Cell counts of infiltrating inflammatory cells in the bronchoalveolar lavage (BAL) of adoptive transfer-hapten immune pulmonary interstitial fibrosis (ADT-HIPIF) mice treated with tumour necrosis factor-α (TNF-α)-neutralizing antibody. Blinded differential counts were performed on Wright–Giemsa-stained BAL cytospins. (a) The bar graph shows the mean number (±SEM) of infiltrating lymphocytes and monocytes/immature dendritic cells in the BAL (ordinate) of experimental mice (groups A, A′ and B [abscissa]) 3 days after intratracheal (i.t.) challenge with 2,4,6-trinitrobenzene sulphonic acid (TNBS).

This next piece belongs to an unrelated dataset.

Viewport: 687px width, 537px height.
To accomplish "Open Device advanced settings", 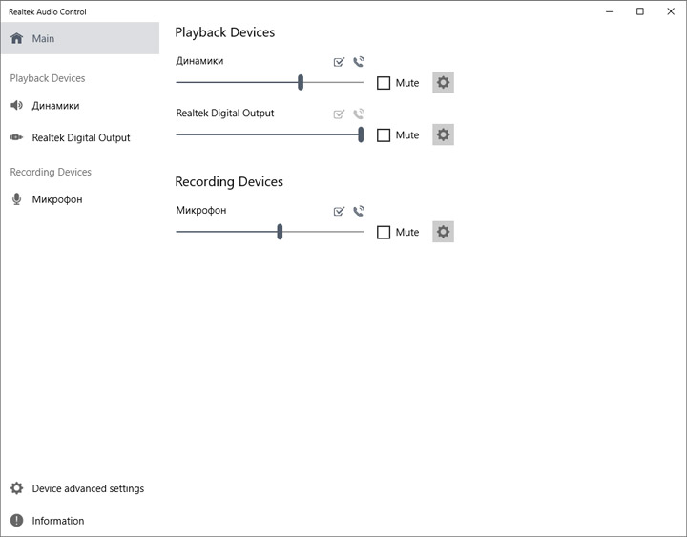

The T cells in the BAL samples were identified by flow cytometry of fluorescein isothiocyanate (FITC)-labelled CD3⁺ BAL cells. (b) The bar graph shows the mean number of CD3⁺ T cells in the BAL of experimental mice (A, A′ and B) 3 days after i.t. challenge. Five mice were used in each experimental group. An asterisk (*) indicates a statistically significant difference (P≤0·05) between groups A and A′ or groups A and B.